Calling him the mastermind of a conspiracy to manufacture trial evidence in a drug case, federal prosecutors in Washington are recommending a longtime defense lawyer here spend more than six years in prison.
The attorney, Charles Daum, was convicted after a six-week bench trial in U.S. District Court for the District of Columbia last summer on charges that included obstruction of justice. Daum, 66, had been a member of the D.C. bar for more than three decades. He is no longer practicing.
Prosecutors said Daum, with the help of two private investigators, participated in an elaborate scheme to dupe jurors into believing that drugs belonged to the brother of a client. At trial in 2008, the jury in the case against Daum's client, Delante White, failed to agree on a verdict. Prosecutors, relying on the cooperation of White and others, later determined the trial photos were staged.
"There are few things that are more an affront to the court and the justice system than a willful attempt to subvert that system, particularly when it is masterminded by a member of the court's own bar," Darrin McCullough, a U.S. Justice Department narcotics section trial attorney, said in a sentencing memo.
Prosecutors recommended Daum serve 78 months in prison—the top of a 63-to-78-month guideline range. U.S. District Judge Gladys Kessler is scheduled to sentence Daum on March 12.
"Given his proven history of engaging in obstructive and fraudulent conduct, and his position at the apex of the conspiracy, the government requests he receive the high end of his applicable guideline range," McCullough said in court papers.
Daum's attorney, David Schertler of Washington's Schertler & Onorato, said in a sentencing memo that appropriate punishment is about a year in prison.
"Mr. Daum is ashamed to come before the court in this posture," Schertler said. Instead of leaving the law proudly, "his career has ended in infamy, and he understands that he will spend some portion of his remaining lifetime in prison."
Daum, Schertler said, didn't benefit personally from the conduct alleged at trial. Schertler called the conduct "unquestionably wrong."
The only possible motive for the conduct shown at trial, Schertler said, "appears to have been excessive and seriously misguided zeal" to help a client who was facing a 20-year prison sentence.
"That fact does not excuse Mr. Daum or the indefensible decisions that the Court has found that he made," Schertler said. "But it does distinguish him from defendants who engage in comparable conduct for personal enrichment."
Delante White and three others, including two of his brothers, were charged and convicted for their role in the conspiracy to dupe jurors.

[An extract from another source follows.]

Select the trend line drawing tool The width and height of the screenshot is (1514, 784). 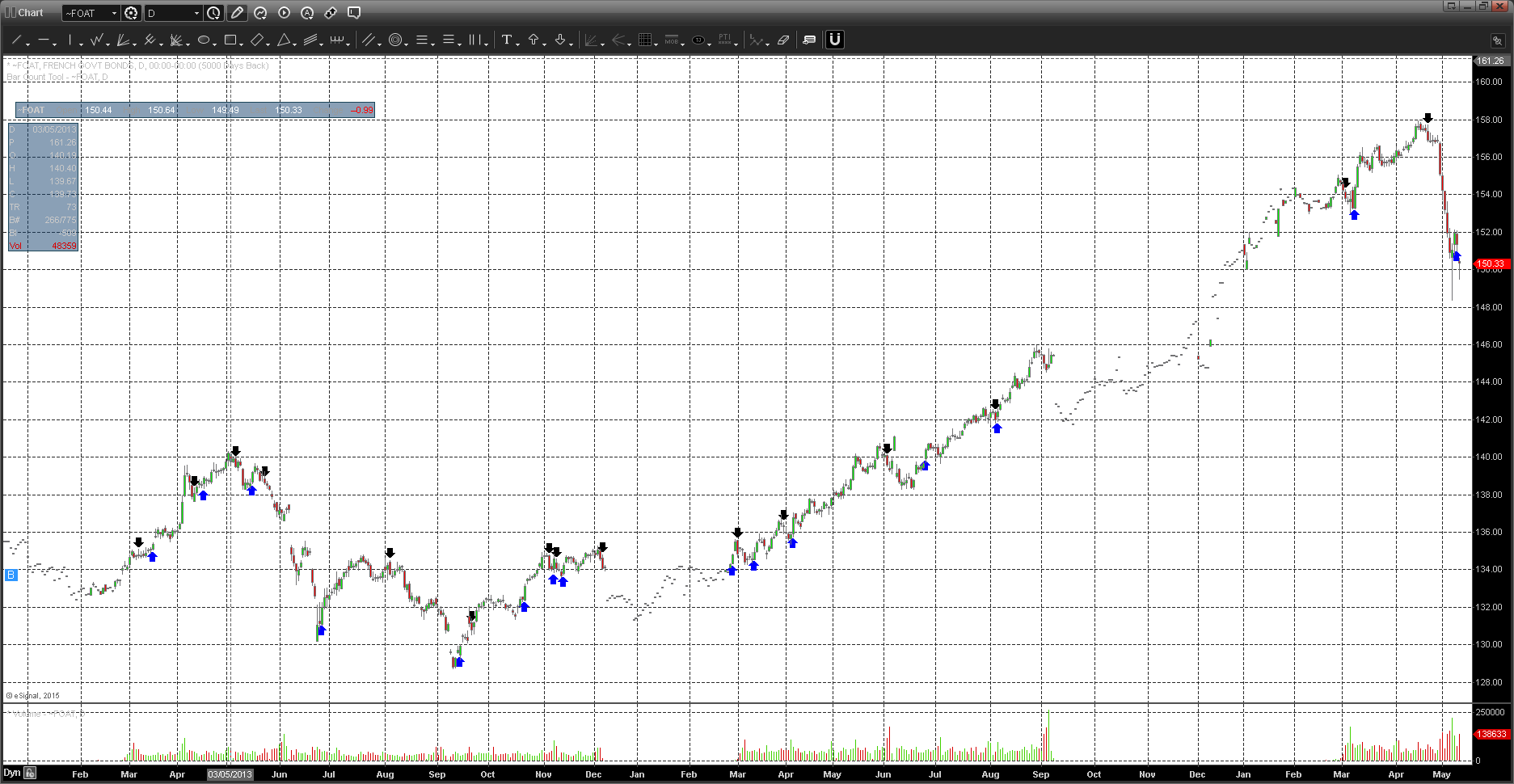[16, 40]
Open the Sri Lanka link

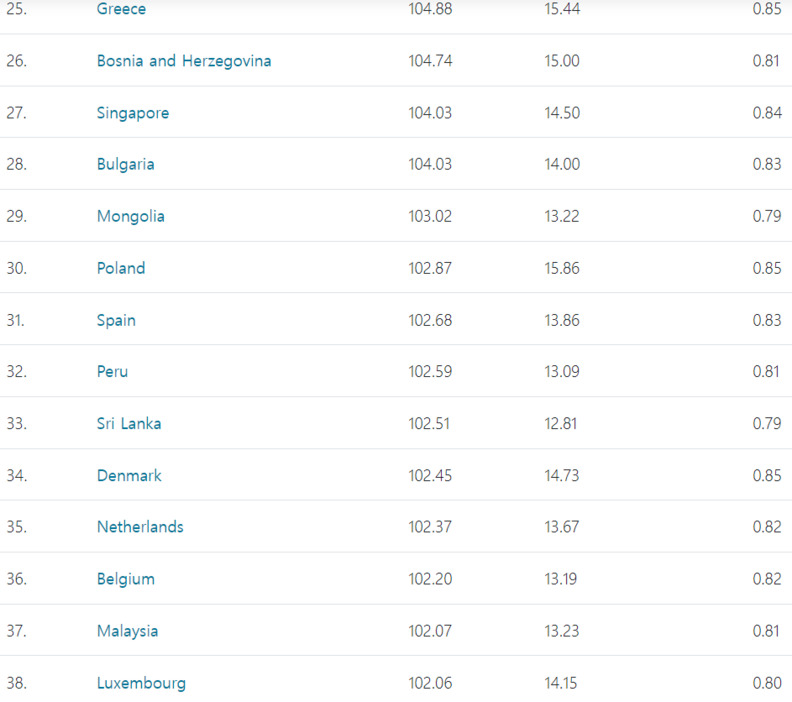[129, 423]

White and the relatives, who cooperated with prosecutors, blamed Daum.
At trial, Daum pinned blame on White for creating and executing the plan to stage photos showing White's brother with drugs. White was sentenced to 33 months for his part in the scheme; three other testifying co-conspirators each got six months.
"At age 66, Mr. Daum is an outcast from the legal community that he worked so hard and overcame adversity to join," Schertler said. "He has squandered his accomplishments and will live with the constant and heavy burden of that regret."
In the government's court papers, McCullough said the defendants are "hardly neophytes." He added that "it is noteworthy that despite the overwhelming evidence against them, the defendants remain defiant and unrepentant."